- _Document segment_:
In the linear case, we we have a new dynamics matrix, which is the original matrix A to the third power. It is straightforward to verify that every third value of y(t) will equal x(t) from the monthly model.
A conversion going from quarterly to monthly is more complicated, but presumably can be done. In the linear model case, we need to be able to take the cube root of the matrix A (take the matrix to the power 1/3). There is no guarantee that we will be able to do that operation, in which case we cannot generate a time invariant linear model.
Although we may be able to find a new model which matches the output of the original, there is no guarantee that it is in the same class of models. For example, take a class of stock-flow consistent models in the text by Godley and Lavoie: they specified by a set of behavioural parameters. There is no guarantee that a frequency converted model can be generated by another choice of those parameters. Moreover, care has to be taken when doing the conversion; if we use approximations, the results would presumably be mismatched. (Using my example compound interest system, that would correspond to using a quarterly interest compounding of 1.03 instead of 1.030301).

- _Objectives_:
1. Reproduce the passage on model frequency conversion starting with "In the linear case, we" and going on through "the monthly model.", substituting "cube" for "third power".
2. Answer these questions from the passage on model frequency conversion:
(a) To convert a linear model from quarterly to monthly, what must be taken of the matrix A?
(b) Whose text is cited for the class of stock-flow consistent models?
(c) In the compound interest example, what approximate quarterly compounding figure is used instead of 1.030301?

- _Data section_:
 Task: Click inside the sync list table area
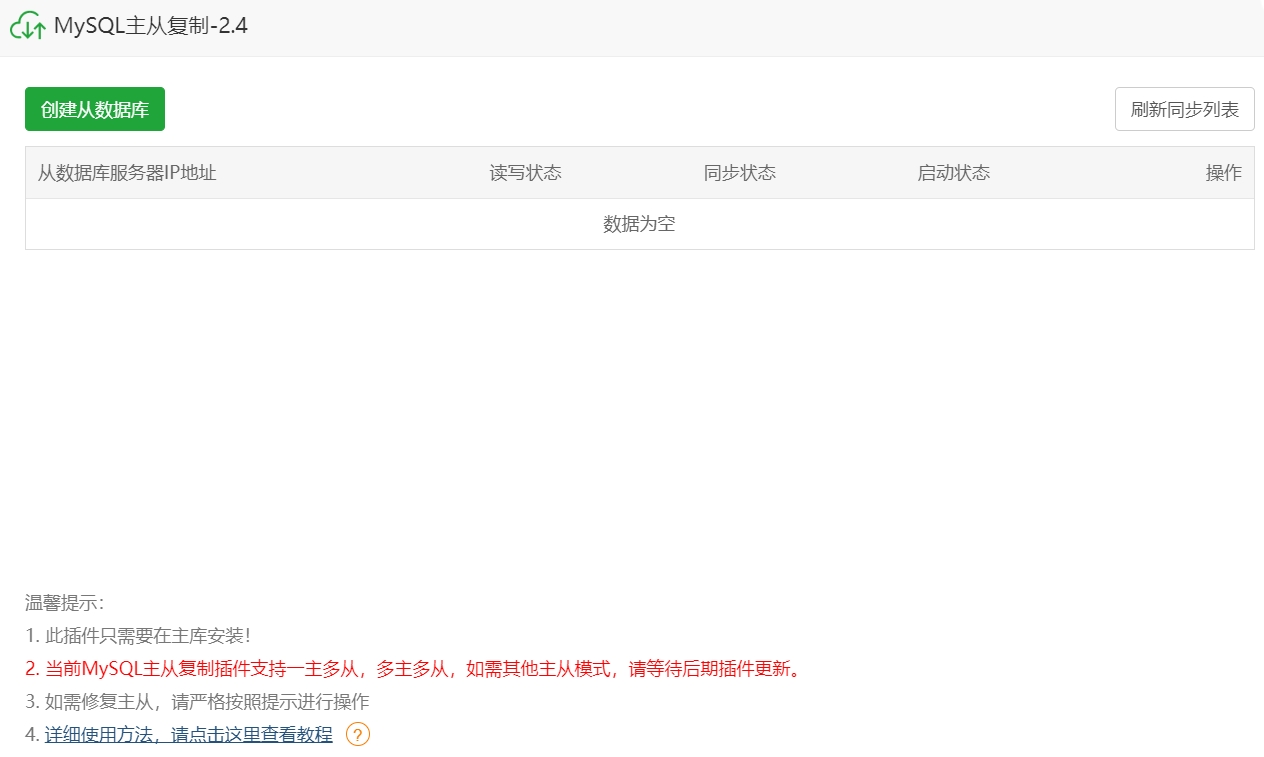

- _Answers to the tasks_:
1.
In the linear case, we we have a new dynamics matrix, which is the original matrix A to the cube. It is straightforward to verify that every third value of y(t) will equal x(t) from the monthly model.

2.
(a) The cube root (the matrix to the power 1/3).
(b) Godley and Lavoie.
(c) 1.03.